While The Pony gagged, I lamented that this was my duty day. Parking lot duty. Granted, it's on the other parking lot, at the other end of the building, and on the back side. But still. Skunk odor does not know the boundaries of front and back and this end or that. Nor the boundaries of good taste.
We climbed out of T-Hoe. Snorted a bit. That's OUT, not IN. I'll be Gummi Maryed if the INSIDE of the building didn't smell worse than the parking lot. And my room smelled worse than the hall. So I did what any respectable teacher would do. No. I didn't spray my Febreze Autumn Spice Crisp around the classroom. I propped open my door so that when I came back from duty in thirty minutes, the students would not be able to differentiate between the hallway and the classroom. Because they always like to shout, "What STINKS in here?" Like it has something to do with me. Not twenty of their peers they just passed on the way in.
I kind of thought the smell had dissipated. I didn't notice it upon returning to the building after duty. Or in my classroom. But when I entered the women's faculty restroom on my plan time second hour, it returned. It must have been in my hair and on my clothes. Because it was definitely noticeable in that confined space.
I hope I don't smell skunk when the first shower droplets hit my hair in the morning.
2 comments:
Do you remember that song (from the 70's, I believe) "Dead Skunk in the Middle of the Road" (by Loundon Wainwright III, I believe)?
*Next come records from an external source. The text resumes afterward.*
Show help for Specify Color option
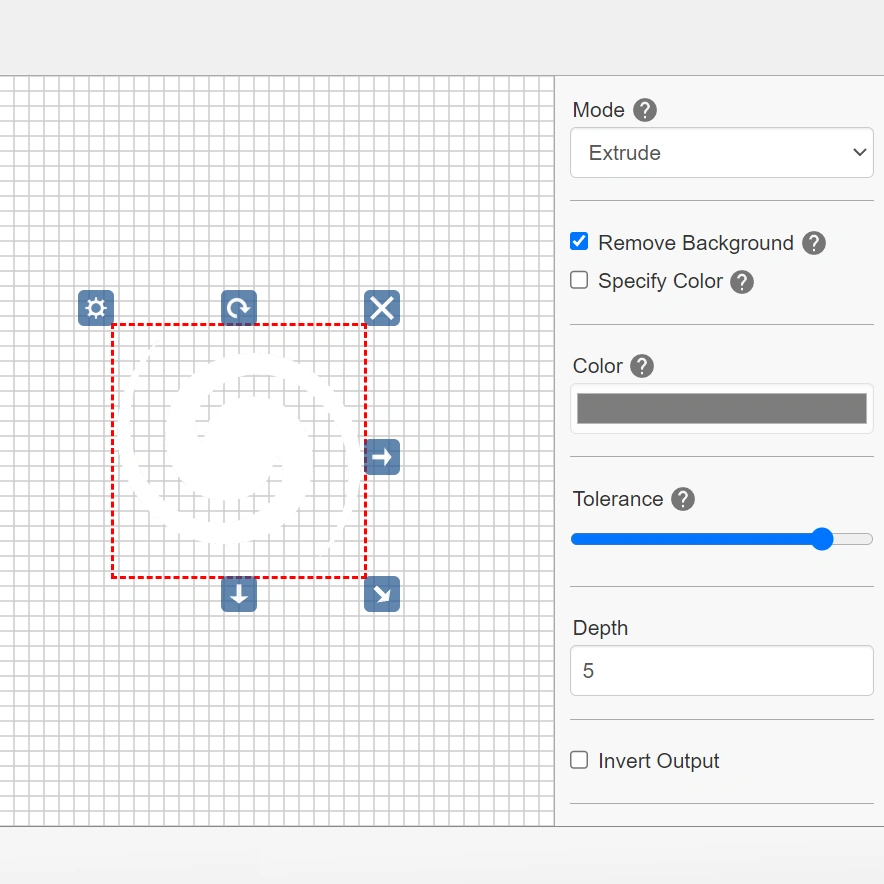 pyautogui.click(x=741, y=282)
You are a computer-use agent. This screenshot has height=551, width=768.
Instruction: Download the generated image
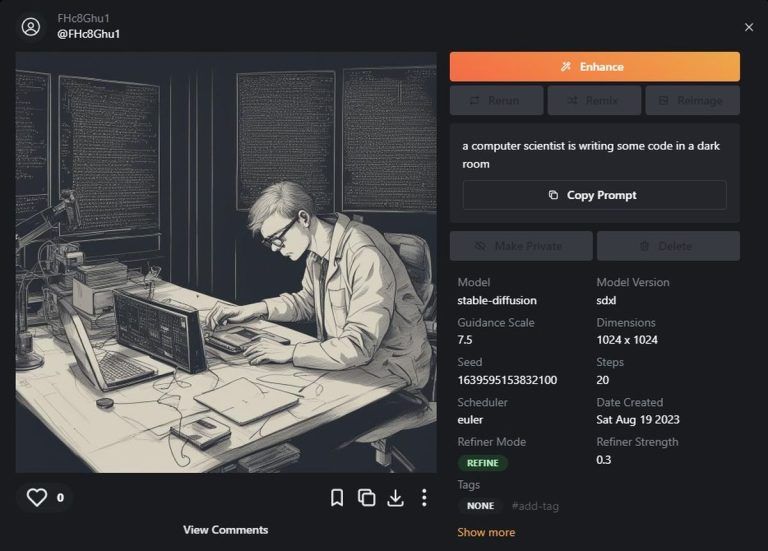click(395, 497)
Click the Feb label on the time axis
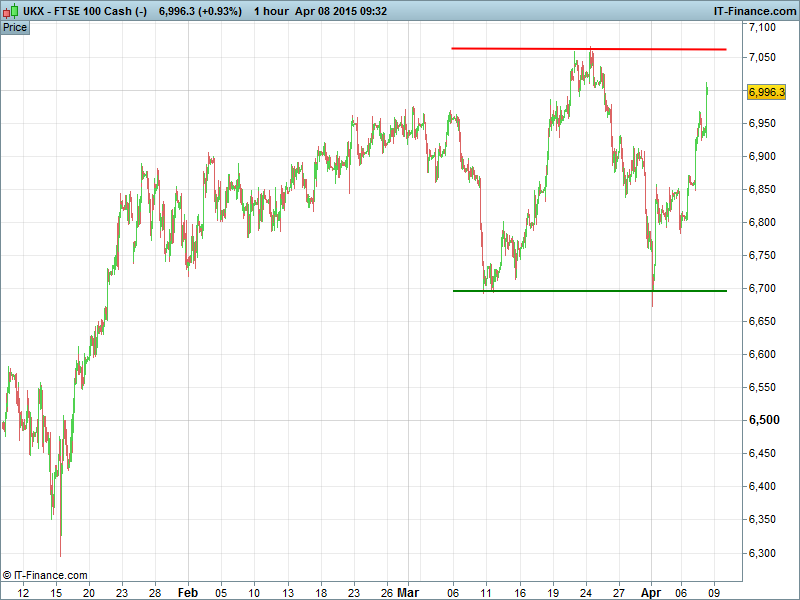The width and height of the screenshot is (800, 600). tap(188, 592)
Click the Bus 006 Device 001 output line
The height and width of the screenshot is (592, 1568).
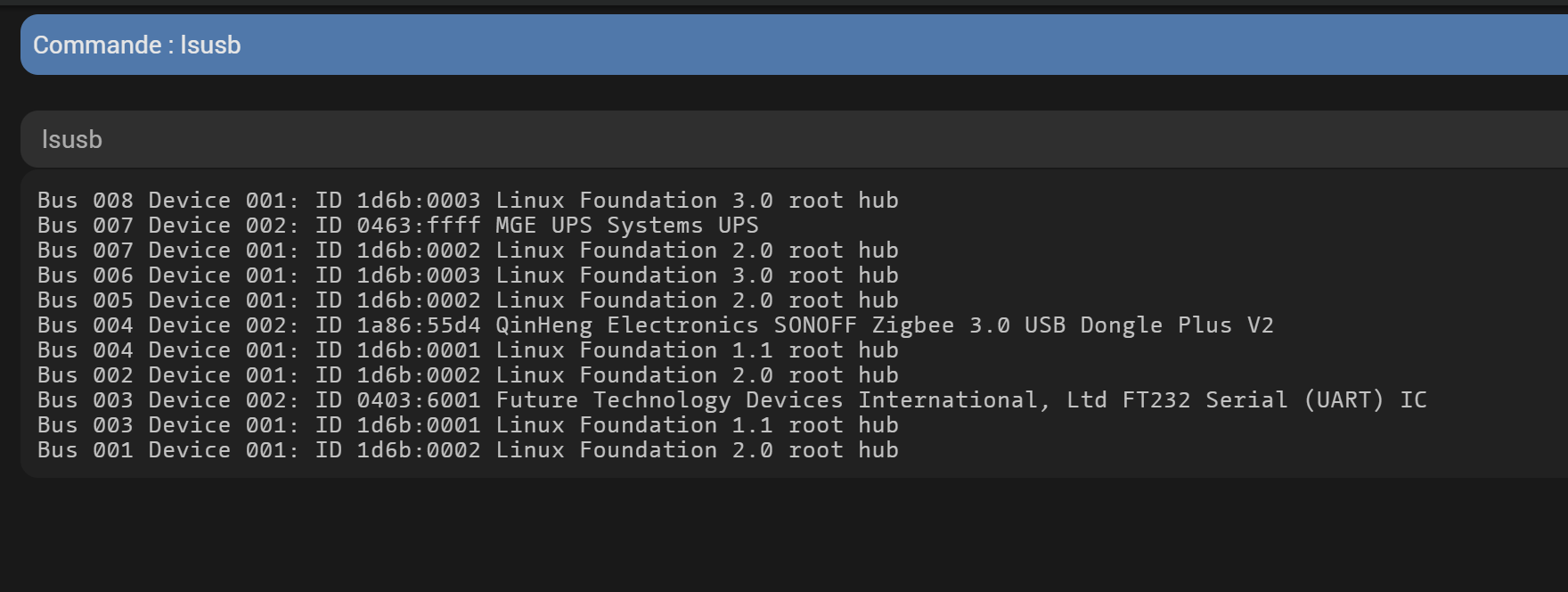pyautogui.click(x=468, y=275)
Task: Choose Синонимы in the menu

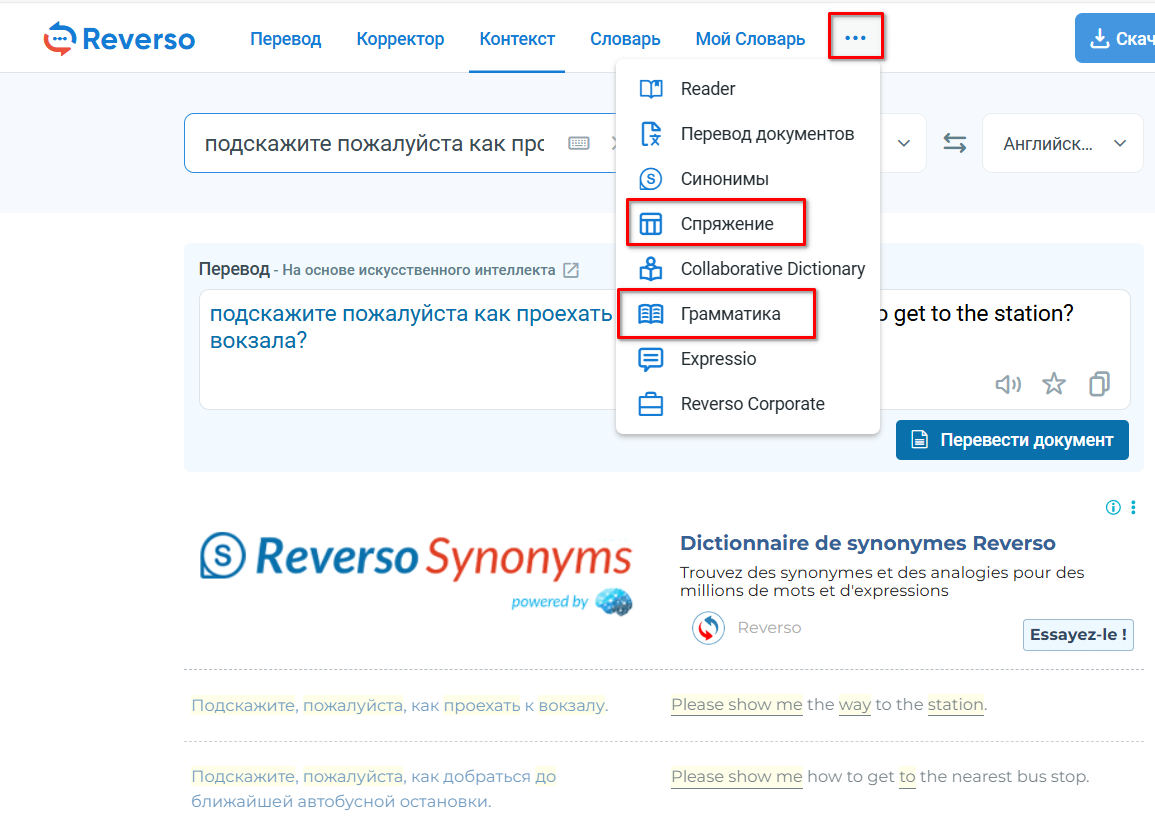Action: (x=724, y=179)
There's a line in the song, "Stinkin' up to high heaven." Since the stench was in your hair, does that mean that you were flying high above the rest of us normal folk, high where only gods and dwell?
Sioux,
Of course I remember that song. The team used to sing it on the volleyball bus. Perhaps all the way from Hillmomba to Springfield, just before winning 2nd place in the state tournament.
I am high on life, baby! Lording it over mere mortals who sit safely in their basements, never deigning to risk a chance encounter with an odiferous two-toned polecat.